[Passage Boundary: Start]

Hold rvalid until CPU acknowledges with rready.
───────────────────────────────────────────────*/
logic [`ISA_WIDTH-1:0] rdata_r;
logic rvalid_r;
assign s_rdata = rdata_r;
assign s_rresp = 2'b00;
assign s_rvalid = rvalid_r;
assign s_arready = ~rvalid_r && ~fifo_empty; // ready only when FIFO has data
assign fifo_ren = s_arvalid && s_arready; // pop on AR handshake
always_ff @(posedge clk) begin
if (!rst_n || IN_clear) begin
rdata_r <= '0;
rvalid_r <= 1'b0;
end else begin
// AR handshake → latch FIFO head and assert rvalid
if (s_arvalid && s_arready) begin
rdata_r <= mem[rd_ptr[PTR_W-1:0]];
rvalid_r <= 1'b1;
end
// R handshake → CPU consumed data, release
if (rvalid_r && s_rready) rvalid_r <= 1'b0;
end
end
ctrl_npu_frontend¶
ctrl_npu_frontend is a wrapper that routes the axil_if.slave signals to
AXIL_CMD_IN (write channels) and AXIL_STAT_OUT (read channels).

[Passage Boundary: End]

Work task: Could you extend the SystemVerilog NPU interface notes past their final sentence, carrying on the description of ctrl_npu_frontend?

[Dataset extract Boundary: Start]

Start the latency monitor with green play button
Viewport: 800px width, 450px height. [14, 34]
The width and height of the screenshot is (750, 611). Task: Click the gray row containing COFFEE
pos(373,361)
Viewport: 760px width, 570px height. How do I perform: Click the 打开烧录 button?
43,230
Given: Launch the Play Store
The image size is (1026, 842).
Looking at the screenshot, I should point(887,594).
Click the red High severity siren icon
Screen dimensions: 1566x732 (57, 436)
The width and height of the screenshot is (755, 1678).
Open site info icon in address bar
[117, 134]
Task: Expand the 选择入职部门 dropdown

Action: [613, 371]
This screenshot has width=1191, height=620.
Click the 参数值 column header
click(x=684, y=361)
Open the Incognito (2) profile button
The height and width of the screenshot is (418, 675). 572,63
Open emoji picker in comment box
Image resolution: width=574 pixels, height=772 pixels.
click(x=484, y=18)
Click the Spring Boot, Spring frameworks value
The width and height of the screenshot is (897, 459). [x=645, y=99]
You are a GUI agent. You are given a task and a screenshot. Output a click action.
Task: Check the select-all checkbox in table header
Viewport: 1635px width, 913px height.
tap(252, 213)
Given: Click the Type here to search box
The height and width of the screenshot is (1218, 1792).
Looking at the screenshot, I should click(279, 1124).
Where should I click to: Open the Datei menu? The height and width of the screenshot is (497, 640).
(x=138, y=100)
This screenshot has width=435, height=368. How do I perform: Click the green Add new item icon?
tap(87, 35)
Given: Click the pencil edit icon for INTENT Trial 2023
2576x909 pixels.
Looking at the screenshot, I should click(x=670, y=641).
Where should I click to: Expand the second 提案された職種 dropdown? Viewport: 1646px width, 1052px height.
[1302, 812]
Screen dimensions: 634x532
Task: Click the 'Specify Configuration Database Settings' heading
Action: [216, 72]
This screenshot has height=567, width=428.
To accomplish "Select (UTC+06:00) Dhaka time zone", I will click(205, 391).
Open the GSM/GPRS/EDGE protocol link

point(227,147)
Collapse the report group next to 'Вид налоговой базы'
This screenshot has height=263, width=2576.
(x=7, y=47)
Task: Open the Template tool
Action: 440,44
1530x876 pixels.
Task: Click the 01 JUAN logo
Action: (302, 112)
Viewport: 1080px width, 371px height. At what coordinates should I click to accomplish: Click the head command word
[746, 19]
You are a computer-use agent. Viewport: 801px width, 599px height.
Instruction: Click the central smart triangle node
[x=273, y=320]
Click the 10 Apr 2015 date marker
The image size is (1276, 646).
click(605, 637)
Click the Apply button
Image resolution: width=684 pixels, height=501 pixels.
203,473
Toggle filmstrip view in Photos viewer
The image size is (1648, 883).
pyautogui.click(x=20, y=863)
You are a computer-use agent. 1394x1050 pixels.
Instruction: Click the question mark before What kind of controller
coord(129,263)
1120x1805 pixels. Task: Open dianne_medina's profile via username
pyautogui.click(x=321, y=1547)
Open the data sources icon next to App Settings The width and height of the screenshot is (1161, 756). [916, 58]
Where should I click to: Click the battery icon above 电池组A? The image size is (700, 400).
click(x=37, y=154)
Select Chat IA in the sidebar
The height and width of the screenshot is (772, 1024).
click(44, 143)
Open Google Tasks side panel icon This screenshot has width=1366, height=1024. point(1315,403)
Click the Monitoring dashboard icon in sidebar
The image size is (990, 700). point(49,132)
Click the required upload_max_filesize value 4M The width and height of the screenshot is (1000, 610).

[Dataset extract Boundary: End]

Expected output:
The CMD_IN outputs cmd_data and cmd_valid are forwarded as OUT_RAW_instruction
and OUT_kick to the downstream controller.
OUT_kick is combinational: cmd_valid & IN_fetch_ready.
The status path accepts IN_enc_stat and IN_enc_valid directly from the encoder FSM.
ctrl_npu_interface.sv is currently a placeholder for future per-core interface
aggregation.
AXIL_CMD_IN #(
.FIFO_DEPTH(8)
) u_cmd_in (
.clk (clk),
.rst_n (rst_n),
.IN_clear(IN_clear), // FIXED: Typo i_clear -> IN_clear
// AXI4-Lite Write channels directly routed from the interface
.s_awaddr (S_AXIL_CTRL.awaddr),
.s_awvalid(S_AXIL_CTRL.awvalid),
.s_awready(S_AXIL_CTRL.awready),
.s_wdata (S_AXIL_CTRL.wdata),
.s_wvalid (S_AXIL_CTRL.wvalid),
.s_wready (S_AXIL_CTRL.wready),
.s_bresp (S_AXIL_CTRL.bresp),
.s_bvalid (S_AXIL_CTRL.bvalid),
.s_bready (S_AXIL_CTRL.bready),
.OUT_data(cmd_data),
.OUT_valid(cmd_valid),
.IN_decoder_ready(IN_fetch_ready)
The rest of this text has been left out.